Gifts, no matter how expensive, are not taxable if received from a close relative. The Income-Tax Act specifies who can be considered close relatives and they include parents, spouse, children, and siblings
MUMBAI: It's good to have an employer who is generous and offers gifts on occasions such as Diwali, Christmas, or New Year. But expensive gifts from your company also means you will need to pay tax on them. If the value of a gift from the employer is above ₹5,000, it would be taxed as perquisite.
The limit of ₹5,000 is not for each gift. Instead, the value of all gifts combined should not be over ₹5,000 in a financial year for them to remain tax-free. Some companies deduct perquisite tax and deposit it with the authorities. If the employer doesn't do it, the employee will need to pay tax under the head "salaries" when filing income tax returns.

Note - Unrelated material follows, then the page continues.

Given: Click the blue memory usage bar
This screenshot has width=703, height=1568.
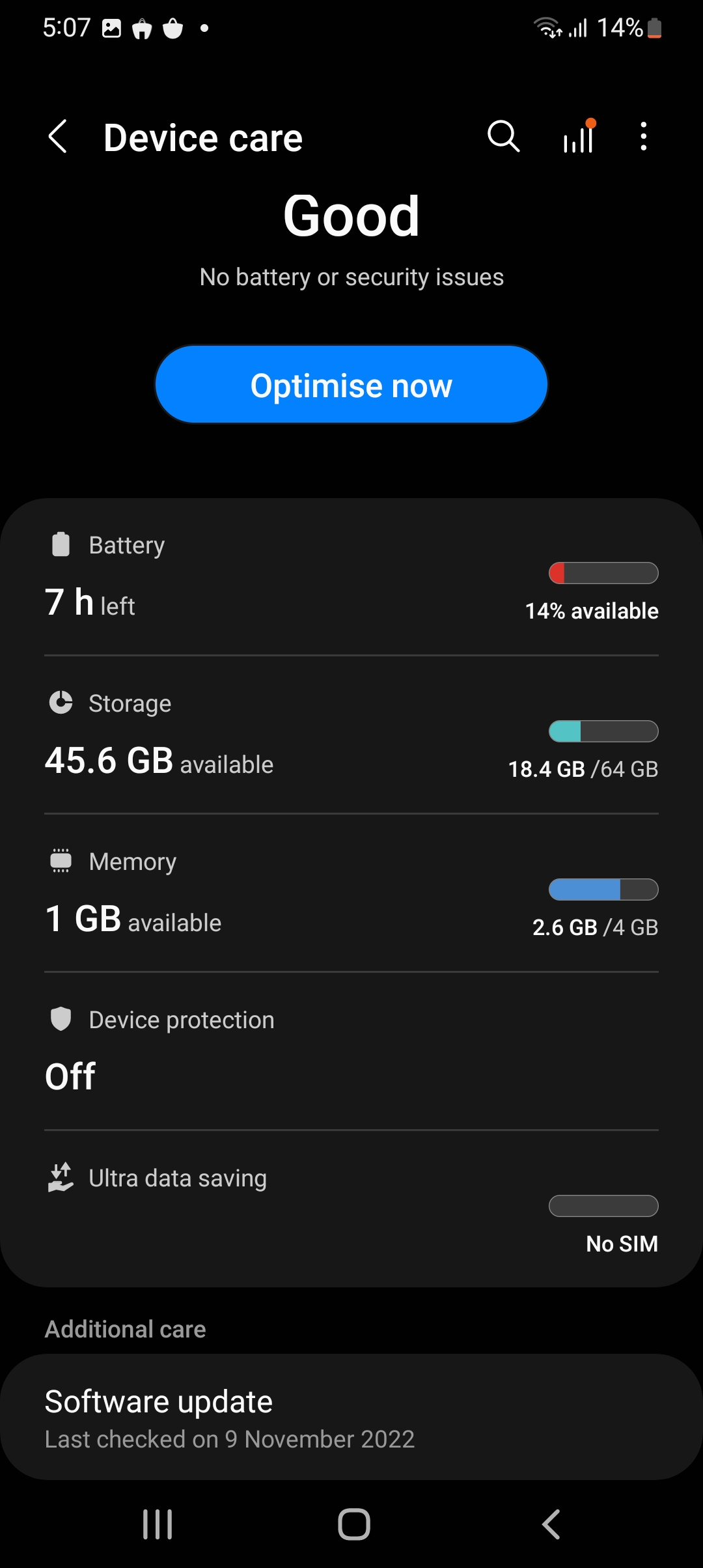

But what if you receive an expensive gift from a business acquaintance? There is some relief in such cases, according to chartered accountants. "The section that deals with taxation of gifts in the Income-Tax (I-T) Act, specifies items that are taxable when a person receives them in personal capacity," said Naveen Wadhwa, deputy general manager, Taxmann.com.
But there's a limit here, too. The total value of gifts that you receive from anyone other than close family should not be over ₹50,000. Once the combined value of all gifts cross ₹50,000, they will be taxable.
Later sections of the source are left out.